I can’t stop looking at the New York Times special feature, “Redefining Representation: The Women of the 116th Congress.”
This gallery of 130 — of the 131 — female senators and representatives is a celebration of racial, ethnic, religious and geographical diversity. It’s full of firsts: first Native American women (plural!), first Muslim women (plural!), first bi-sexual atheist, first black congresswomen from Massachusetts and Connecticut.
This is what American women look like.
This is also what American women dress like. Not when you’re making a midnight run for diapers or going to a wedding. More like when you’re off to a birthday dinner at a tablecloth restaurant, when you glance in the mirror on the way out the door and smile.

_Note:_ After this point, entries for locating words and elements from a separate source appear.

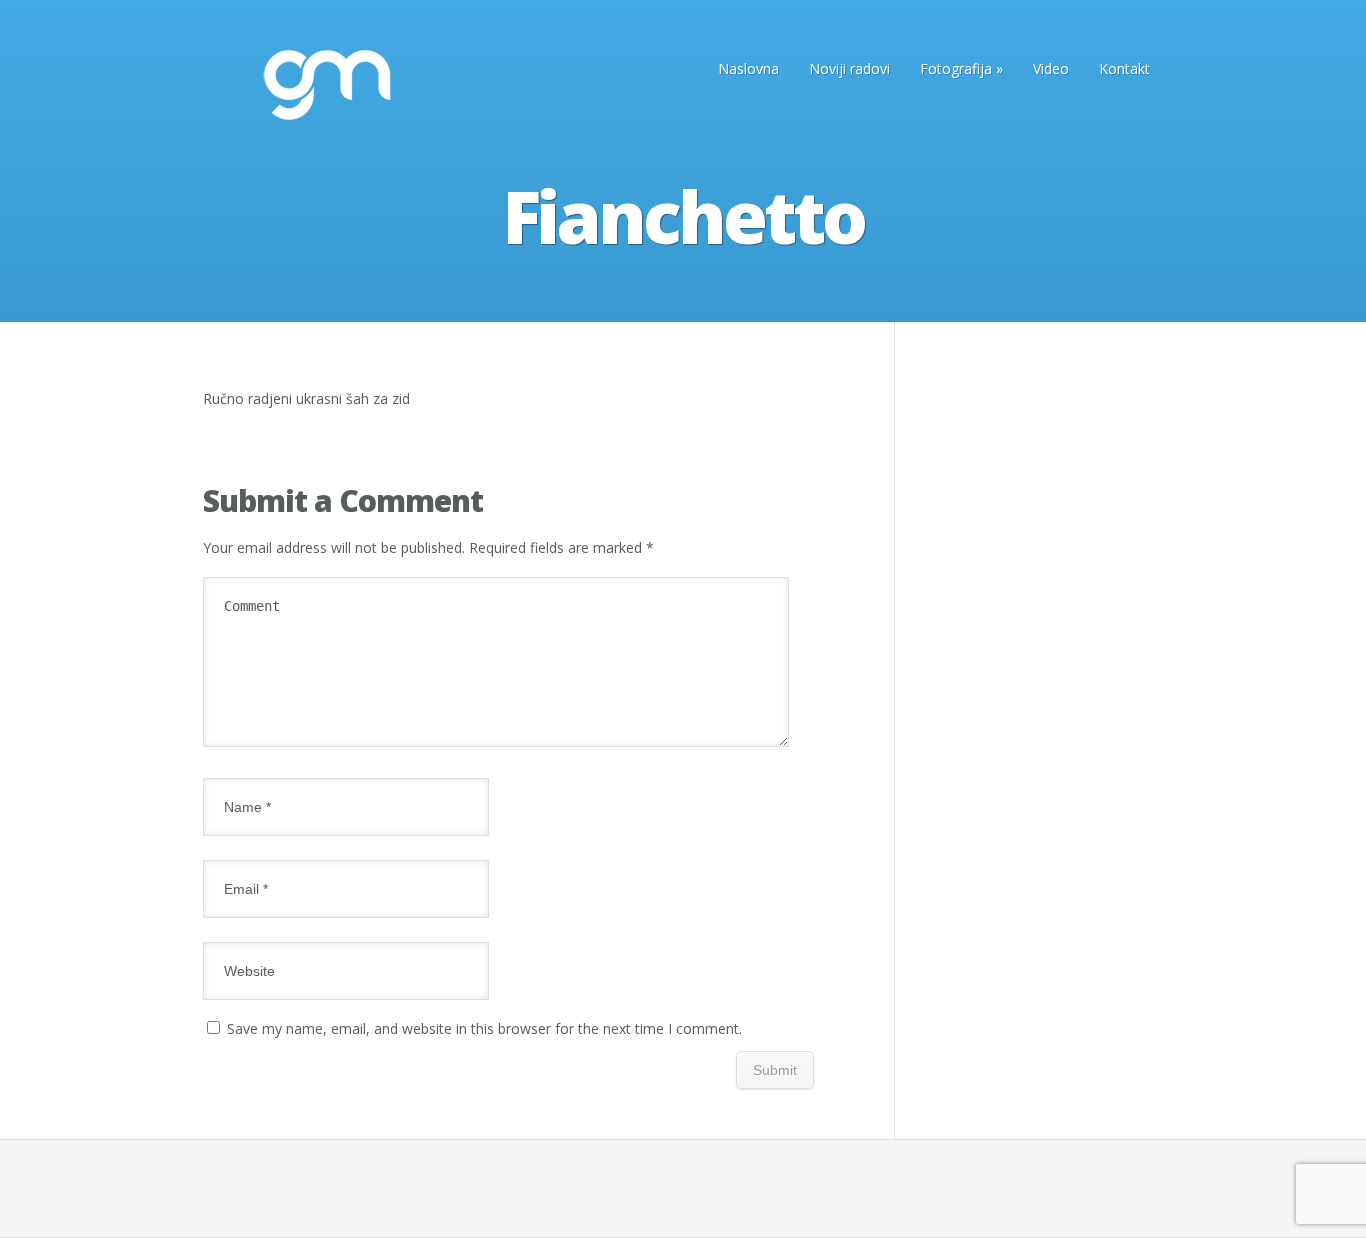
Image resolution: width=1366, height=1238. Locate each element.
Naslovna (748, 68)
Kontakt (1124, 68)
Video (1051, 68)
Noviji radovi (849, 68)
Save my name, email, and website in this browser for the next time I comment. (484, 1028)
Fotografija (961, 68)
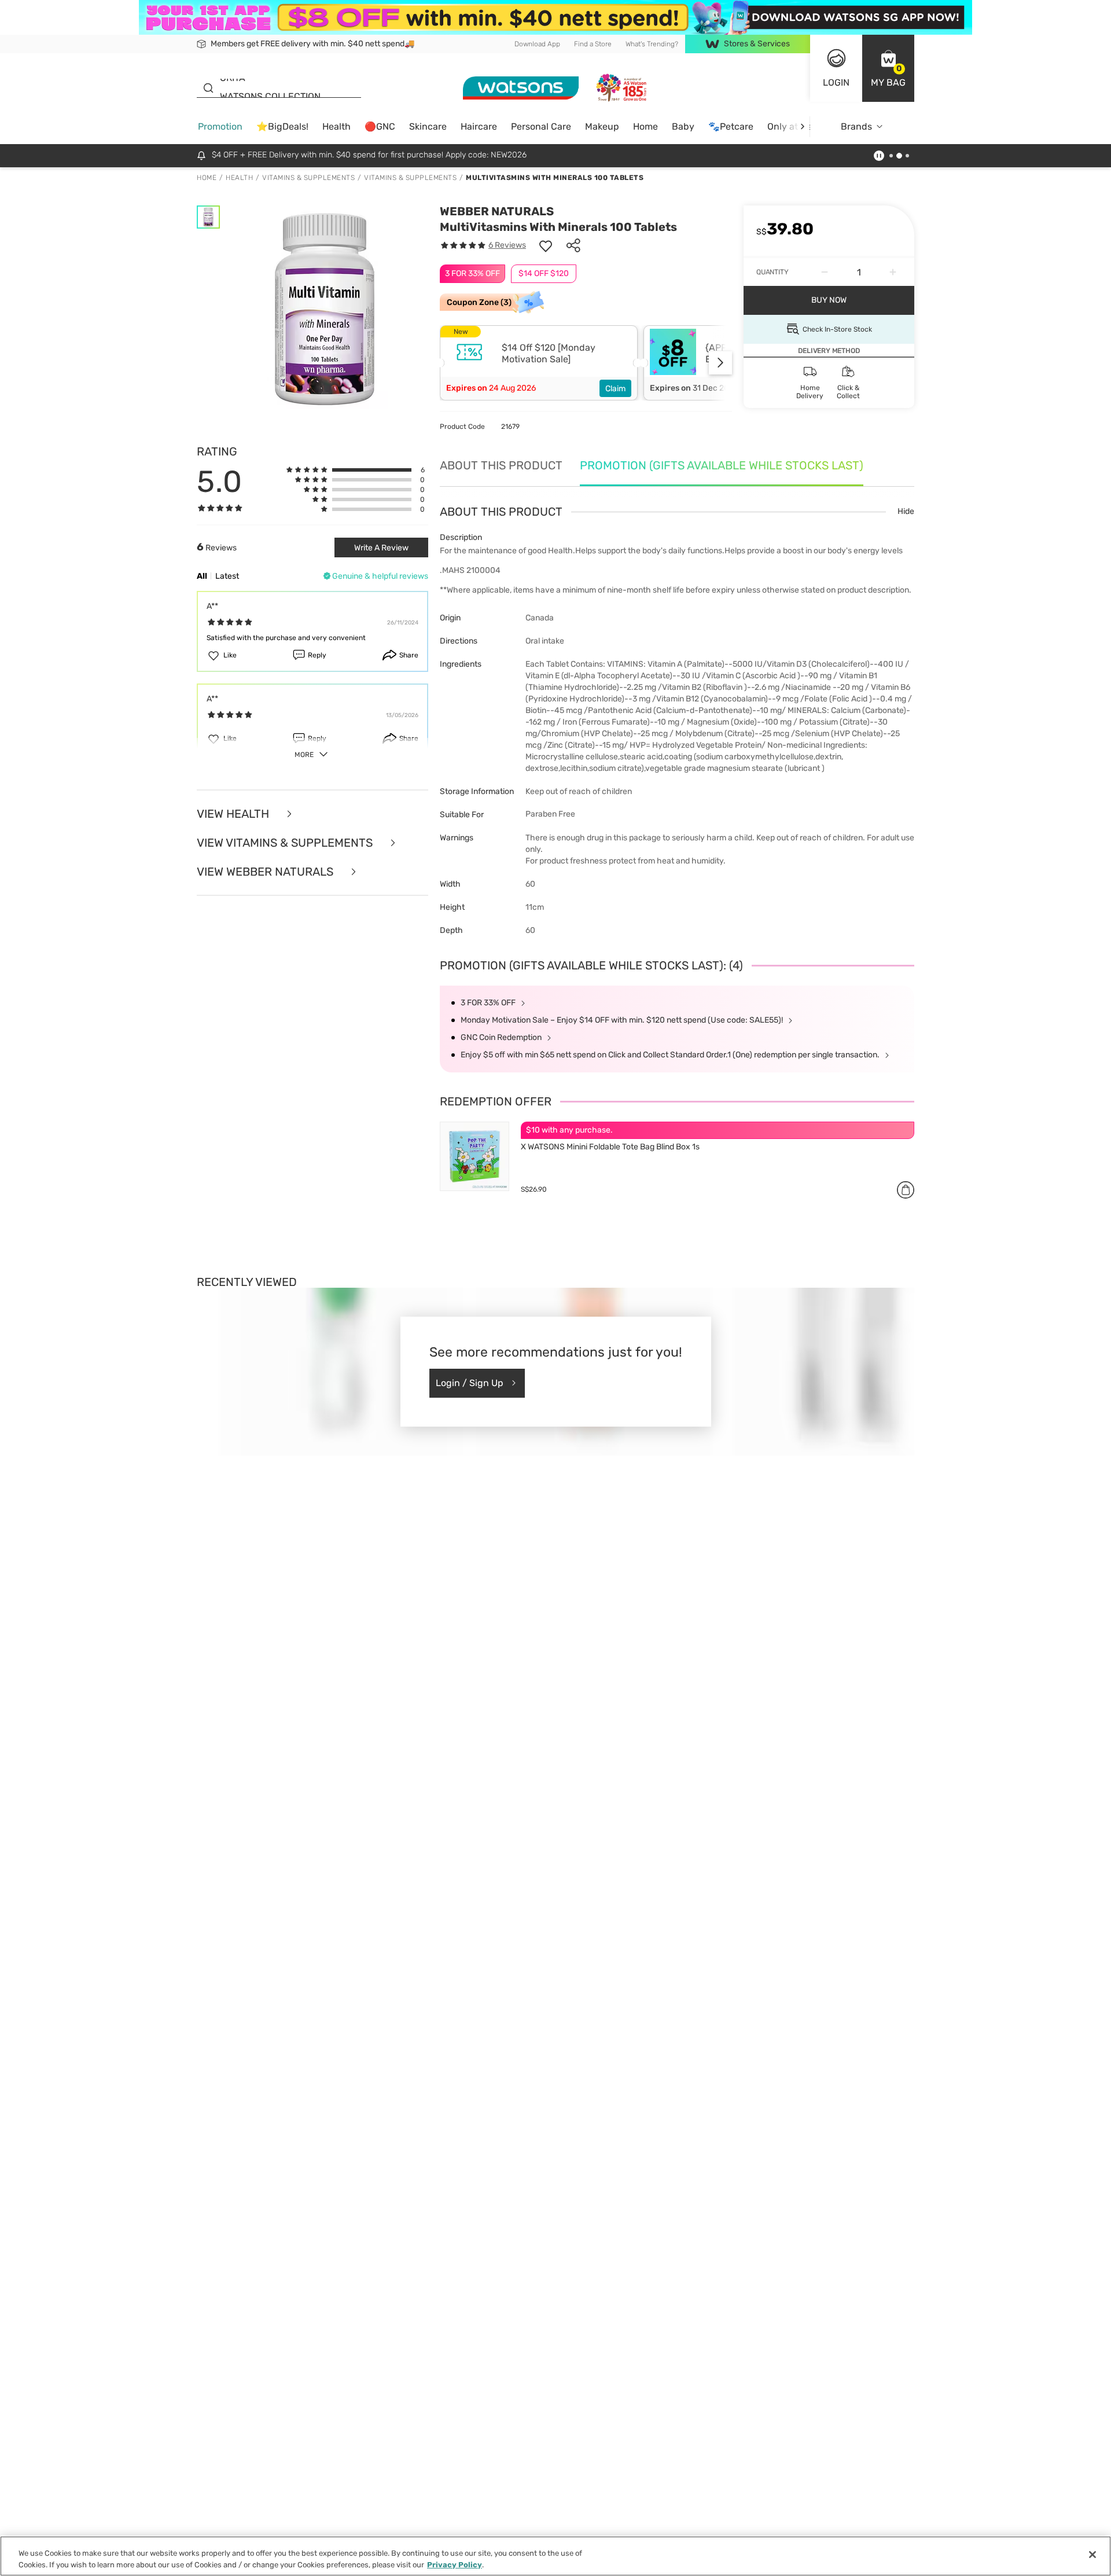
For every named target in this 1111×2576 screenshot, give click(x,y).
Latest (227, 576)
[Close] (1092, 2554)
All (202, 576)
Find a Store (593, 44)
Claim (615, 389)
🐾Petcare (730, 126)
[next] (802, 126)
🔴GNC (380, 126)
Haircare (479, 126)
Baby (683, 126)
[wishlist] (545, 245)
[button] (888, 68)
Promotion (220, 126)
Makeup (602, 126)
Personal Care (541, 126)
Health (336, 126)
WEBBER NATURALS (497, 211)
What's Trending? (652, 44)
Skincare (428, 126)
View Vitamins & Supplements (286, 842)
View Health (234, 814)
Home (645, 126)
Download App (537, 44)
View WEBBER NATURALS (266, 871)
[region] (555, 2556)
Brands (856, 126)
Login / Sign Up (469, 1382)
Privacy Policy (454, 2564)
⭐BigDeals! (282, 126)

For some of us, the mirror reflects a sharp black leather jacket, for others, it’s a sleeveless cocktail dress, for many, it’s a blouse in a flattering color, with a nice necklace or a scarf for flair. American women wear hijabs, hats, ponytails, luxuriant crowns of braids, wigs, and sometimes, a bald head. We go for bright red lipstick, no lipstick, sensible flats and four-inch-heels.
Options for female self-presentation have long been limited to mother or whore. Rosie the Riveter had her moment, but most women in public service tended to go as gender-neutral as possible. Condoleezza Rice and Madeleine Albright achieved success and widespread respect while dressed in discreetly tailored versions of a man’s dark suit.
Wouldn’t it be great if the diversity of fashion choices represented by these 131 women could tamp down the toxic commentary about what female politicians, and first ladies — and the rest of us — wear?
Maybe we’re at the beginning of the end to nasty wisecracks about the “hotness” of Sarah Palin and Alexandria Ocasio-Cortez. (Weird to see those two in the same sentence, right?) Likewise, I would love to see an end to the relentless rap of dowdiness laid upon so many others and especially Hillary Clinton, who, no matter what she wore, rarely caught a break from the fashion police of public opinion. And that, I’m sorry to say, includes me.
Women in office have gone from being unicorns, to rare exceptions, to tokens, to outliers, to this wave of 131, who are no longer enjoined to hide the female details of their lives, including children, grandchildren, divorces, breast cancer, and #metoo moments. These are women who range from 29- to 84-years-old, and who dress their age (as they see fit) and who dress to express their culture, their personal aesthetic and their sense of self.
Emma Goldman, a writer and anarchist organizer during the early 20th century, once famously said, “If I can’t dance, I don’t want to be part of your revolution.”
By coming to Washington in these numbers and with so much diversity, the Women of the 116th Congress are making a revolution. And they are wearing their dancing shoes.